Meanwhile, critics of the social group referred to them as the "fifty henequen kings" (John Kenneth Turner), the "divine caste" (Salvador Alvarado) or the "henequen aristocracy". They argue that it perpetuated an elitist and exclusionary social structure, and it has been a subject of debate and critique in discussions on social class and privilege in Mexican society.
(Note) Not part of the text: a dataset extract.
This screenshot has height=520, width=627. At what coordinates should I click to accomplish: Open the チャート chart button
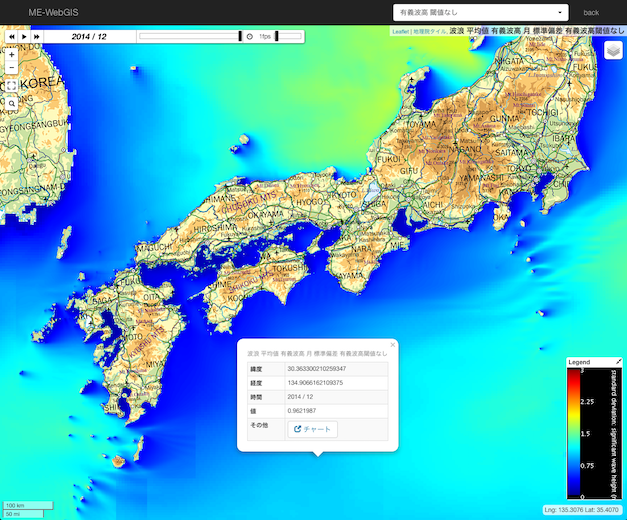313,429
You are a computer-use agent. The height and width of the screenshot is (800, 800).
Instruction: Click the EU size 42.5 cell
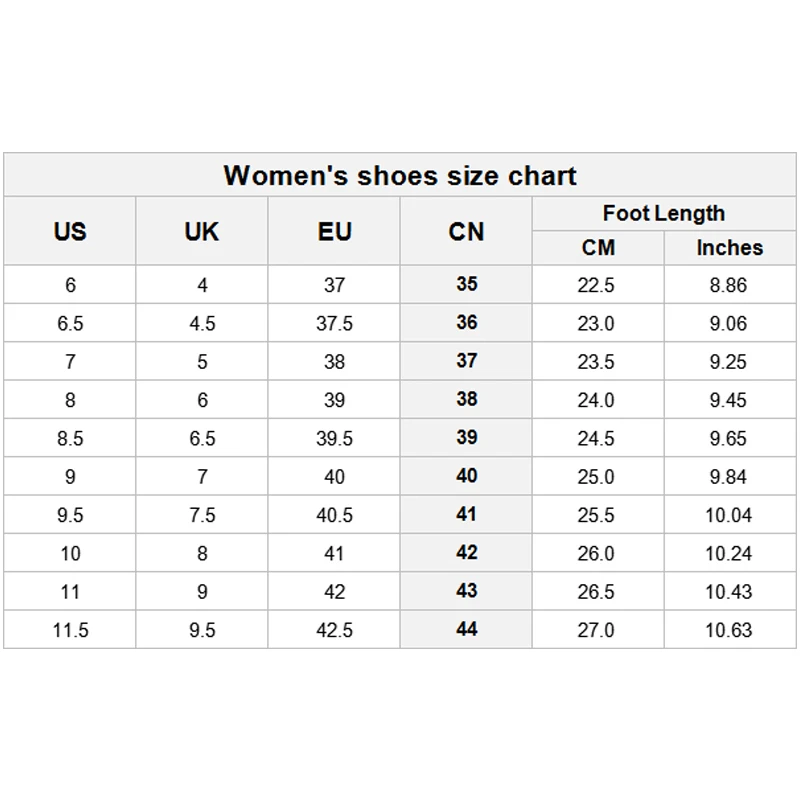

While the origin of the term "divine caste" has been attributed to Salvador Alvarado, the leader of the constitutionalist army in the southeastern region of Mexico and governor of Yucatán from 1915 to 1917, during the Mexican Revolution, other sources note that the term was coined since the late 19th century to describe the Yucatecan elite, who established their dominance following the Caste War and took advantage of their economic power derived from the complete control of the henequen agro-industry.

== History ==
During the colonial period, the criollos, people of Spanish descent born in the Americas, assumed a privileged position and formed a regional elite, concentrating ownership over large estates, known as latifundios. Several prominent families emerged in Yucatán who had already begun accumulating wealth before Independence. These included the Peón and Cámara families, known for their extensive landholdings and employing a strict marital policy as one of their primary strategies to strengthen their social position, allowing them to forge their regional influence and solidify their status within the Mexican nobility.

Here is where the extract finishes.